Saved data entries:
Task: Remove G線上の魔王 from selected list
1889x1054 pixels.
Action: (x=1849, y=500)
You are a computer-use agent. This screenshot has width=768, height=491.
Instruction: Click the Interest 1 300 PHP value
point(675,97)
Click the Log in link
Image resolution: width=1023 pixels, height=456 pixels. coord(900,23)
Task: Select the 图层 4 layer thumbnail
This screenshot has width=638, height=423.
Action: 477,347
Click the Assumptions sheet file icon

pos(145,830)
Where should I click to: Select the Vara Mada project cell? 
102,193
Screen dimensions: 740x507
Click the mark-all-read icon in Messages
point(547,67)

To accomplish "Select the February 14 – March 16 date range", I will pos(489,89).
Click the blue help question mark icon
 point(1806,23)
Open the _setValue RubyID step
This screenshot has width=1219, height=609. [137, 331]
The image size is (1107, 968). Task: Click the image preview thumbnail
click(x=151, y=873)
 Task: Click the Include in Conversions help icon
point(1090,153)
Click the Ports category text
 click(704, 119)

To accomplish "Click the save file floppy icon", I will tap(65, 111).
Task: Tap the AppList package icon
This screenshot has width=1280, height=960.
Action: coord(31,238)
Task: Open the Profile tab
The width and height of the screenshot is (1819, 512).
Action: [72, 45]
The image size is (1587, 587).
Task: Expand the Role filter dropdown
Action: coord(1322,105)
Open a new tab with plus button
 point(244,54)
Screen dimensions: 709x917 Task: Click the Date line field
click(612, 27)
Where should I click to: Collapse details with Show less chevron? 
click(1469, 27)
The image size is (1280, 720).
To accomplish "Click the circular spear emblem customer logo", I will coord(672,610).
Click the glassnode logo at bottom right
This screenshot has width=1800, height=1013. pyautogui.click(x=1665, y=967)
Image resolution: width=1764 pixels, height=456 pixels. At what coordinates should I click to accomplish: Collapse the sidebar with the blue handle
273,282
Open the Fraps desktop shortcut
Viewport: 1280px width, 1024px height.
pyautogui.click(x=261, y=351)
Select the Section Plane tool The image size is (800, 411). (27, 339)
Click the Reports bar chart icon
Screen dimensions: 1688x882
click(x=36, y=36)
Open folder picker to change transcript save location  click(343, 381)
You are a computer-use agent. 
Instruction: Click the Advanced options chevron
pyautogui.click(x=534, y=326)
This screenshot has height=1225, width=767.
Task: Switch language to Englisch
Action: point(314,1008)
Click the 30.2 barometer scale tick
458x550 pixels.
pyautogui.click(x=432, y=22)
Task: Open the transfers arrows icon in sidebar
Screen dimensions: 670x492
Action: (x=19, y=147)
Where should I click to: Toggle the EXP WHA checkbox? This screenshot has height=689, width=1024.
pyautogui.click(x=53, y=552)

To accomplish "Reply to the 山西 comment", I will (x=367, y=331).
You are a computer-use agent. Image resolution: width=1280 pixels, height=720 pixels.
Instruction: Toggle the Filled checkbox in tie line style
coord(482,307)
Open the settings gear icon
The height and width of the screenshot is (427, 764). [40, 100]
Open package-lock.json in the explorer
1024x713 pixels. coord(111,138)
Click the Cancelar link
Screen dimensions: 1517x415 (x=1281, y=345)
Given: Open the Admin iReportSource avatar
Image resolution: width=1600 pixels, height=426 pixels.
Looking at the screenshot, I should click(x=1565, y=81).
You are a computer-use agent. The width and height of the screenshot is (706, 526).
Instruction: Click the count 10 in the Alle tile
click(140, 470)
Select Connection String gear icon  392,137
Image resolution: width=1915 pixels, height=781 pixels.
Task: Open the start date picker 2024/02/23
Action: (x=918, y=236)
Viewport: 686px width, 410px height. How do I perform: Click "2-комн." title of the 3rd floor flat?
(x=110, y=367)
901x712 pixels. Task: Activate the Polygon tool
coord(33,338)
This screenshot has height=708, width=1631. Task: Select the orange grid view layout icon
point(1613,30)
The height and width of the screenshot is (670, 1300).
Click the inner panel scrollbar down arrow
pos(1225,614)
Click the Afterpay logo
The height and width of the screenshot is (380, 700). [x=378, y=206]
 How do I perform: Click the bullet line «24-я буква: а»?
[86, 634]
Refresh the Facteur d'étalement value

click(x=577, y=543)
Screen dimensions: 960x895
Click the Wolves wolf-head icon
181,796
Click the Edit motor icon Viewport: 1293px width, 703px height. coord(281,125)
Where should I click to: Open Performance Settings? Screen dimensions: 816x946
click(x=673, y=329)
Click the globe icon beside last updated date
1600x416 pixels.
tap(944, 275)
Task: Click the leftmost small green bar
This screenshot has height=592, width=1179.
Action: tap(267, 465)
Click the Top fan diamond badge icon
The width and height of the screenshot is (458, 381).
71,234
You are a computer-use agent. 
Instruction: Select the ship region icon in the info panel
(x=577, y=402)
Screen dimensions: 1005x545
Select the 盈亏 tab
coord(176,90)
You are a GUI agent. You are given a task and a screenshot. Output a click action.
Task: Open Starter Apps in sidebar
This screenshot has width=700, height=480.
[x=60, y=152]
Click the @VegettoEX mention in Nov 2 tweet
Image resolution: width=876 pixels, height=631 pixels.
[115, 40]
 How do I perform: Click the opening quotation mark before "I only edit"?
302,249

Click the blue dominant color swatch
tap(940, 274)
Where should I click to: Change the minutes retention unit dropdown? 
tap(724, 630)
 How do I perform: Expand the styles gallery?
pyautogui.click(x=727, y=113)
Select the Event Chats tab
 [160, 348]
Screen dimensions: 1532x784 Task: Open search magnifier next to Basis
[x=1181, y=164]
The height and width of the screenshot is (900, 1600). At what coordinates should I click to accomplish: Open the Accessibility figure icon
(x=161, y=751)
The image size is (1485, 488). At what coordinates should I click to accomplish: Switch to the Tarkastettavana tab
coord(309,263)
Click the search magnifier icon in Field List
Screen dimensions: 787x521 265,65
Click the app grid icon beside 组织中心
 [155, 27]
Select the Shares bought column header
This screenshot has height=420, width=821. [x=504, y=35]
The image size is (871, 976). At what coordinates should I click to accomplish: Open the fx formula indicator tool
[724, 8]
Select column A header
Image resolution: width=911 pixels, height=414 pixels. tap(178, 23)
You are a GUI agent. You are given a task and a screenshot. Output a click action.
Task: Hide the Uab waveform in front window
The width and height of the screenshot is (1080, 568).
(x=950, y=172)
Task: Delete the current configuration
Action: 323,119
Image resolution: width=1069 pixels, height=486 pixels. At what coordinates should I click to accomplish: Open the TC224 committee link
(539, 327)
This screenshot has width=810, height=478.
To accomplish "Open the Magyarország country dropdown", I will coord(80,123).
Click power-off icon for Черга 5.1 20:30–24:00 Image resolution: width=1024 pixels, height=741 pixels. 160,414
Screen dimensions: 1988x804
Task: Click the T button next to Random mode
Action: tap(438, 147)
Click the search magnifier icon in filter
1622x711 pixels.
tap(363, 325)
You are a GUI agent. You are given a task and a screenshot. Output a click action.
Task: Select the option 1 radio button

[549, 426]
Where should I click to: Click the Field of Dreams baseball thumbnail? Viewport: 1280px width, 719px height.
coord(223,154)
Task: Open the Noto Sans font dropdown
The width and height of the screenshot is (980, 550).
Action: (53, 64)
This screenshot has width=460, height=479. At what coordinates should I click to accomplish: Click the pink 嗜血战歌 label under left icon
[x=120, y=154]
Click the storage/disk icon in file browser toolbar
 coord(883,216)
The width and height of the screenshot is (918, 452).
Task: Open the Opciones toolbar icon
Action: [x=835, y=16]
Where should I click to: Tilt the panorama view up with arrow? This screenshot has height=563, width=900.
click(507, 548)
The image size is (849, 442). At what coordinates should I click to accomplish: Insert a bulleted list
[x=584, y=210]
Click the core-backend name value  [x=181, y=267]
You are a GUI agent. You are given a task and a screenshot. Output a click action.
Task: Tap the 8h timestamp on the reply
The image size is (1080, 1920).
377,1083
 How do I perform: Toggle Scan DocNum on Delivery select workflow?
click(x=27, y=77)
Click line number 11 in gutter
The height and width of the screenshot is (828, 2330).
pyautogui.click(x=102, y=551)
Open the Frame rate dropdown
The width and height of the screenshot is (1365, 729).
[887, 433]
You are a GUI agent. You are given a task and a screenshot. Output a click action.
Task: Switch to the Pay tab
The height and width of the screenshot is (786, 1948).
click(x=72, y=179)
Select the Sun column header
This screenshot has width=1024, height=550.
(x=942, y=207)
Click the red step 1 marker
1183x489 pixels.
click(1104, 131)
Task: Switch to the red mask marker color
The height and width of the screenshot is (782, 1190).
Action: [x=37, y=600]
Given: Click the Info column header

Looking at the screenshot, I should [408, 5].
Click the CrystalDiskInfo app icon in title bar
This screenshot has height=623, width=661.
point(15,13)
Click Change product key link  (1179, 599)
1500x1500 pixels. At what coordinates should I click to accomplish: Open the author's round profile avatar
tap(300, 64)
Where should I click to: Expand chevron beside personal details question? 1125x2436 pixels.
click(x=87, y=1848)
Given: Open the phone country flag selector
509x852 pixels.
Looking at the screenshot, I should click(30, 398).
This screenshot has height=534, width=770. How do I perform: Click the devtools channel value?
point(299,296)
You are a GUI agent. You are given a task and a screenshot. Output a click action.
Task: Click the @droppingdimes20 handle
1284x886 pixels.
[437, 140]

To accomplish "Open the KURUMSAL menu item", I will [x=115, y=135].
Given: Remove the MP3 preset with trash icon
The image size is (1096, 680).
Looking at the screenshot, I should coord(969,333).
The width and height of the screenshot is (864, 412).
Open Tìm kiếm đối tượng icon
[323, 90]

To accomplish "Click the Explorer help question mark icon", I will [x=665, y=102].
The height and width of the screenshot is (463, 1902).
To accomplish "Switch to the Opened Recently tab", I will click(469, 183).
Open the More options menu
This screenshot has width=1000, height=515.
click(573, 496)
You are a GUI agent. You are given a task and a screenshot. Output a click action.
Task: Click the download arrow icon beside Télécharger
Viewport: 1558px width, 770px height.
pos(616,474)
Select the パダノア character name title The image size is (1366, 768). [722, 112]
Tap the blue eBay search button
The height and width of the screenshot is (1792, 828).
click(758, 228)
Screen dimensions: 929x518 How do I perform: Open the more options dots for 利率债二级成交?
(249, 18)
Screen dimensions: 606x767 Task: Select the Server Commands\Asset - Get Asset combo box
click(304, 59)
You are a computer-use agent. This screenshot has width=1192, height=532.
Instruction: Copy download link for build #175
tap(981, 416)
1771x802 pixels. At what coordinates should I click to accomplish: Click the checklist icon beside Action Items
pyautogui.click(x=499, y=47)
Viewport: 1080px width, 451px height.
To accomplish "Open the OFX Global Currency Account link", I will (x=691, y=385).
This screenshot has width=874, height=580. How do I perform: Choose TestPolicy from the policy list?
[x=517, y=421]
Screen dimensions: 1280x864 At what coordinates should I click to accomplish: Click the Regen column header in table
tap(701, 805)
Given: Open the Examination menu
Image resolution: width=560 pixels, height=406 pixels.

Assignment:
For each line in the data above that contains the string "computer", extract the line.

Result below:
You are a computer-use agent. This screenshot has width=768, height=491.
You are a computer-use agent. 
You are a computer-use agent. Image resolution: width=1280 pixels, height=720 pixels.
You are a computer-use agent. The width and height of the screenshot is (706, 526).
You are a computer-use agent. 
You are a computer-use agent. This screenshot has width=1192, height=532.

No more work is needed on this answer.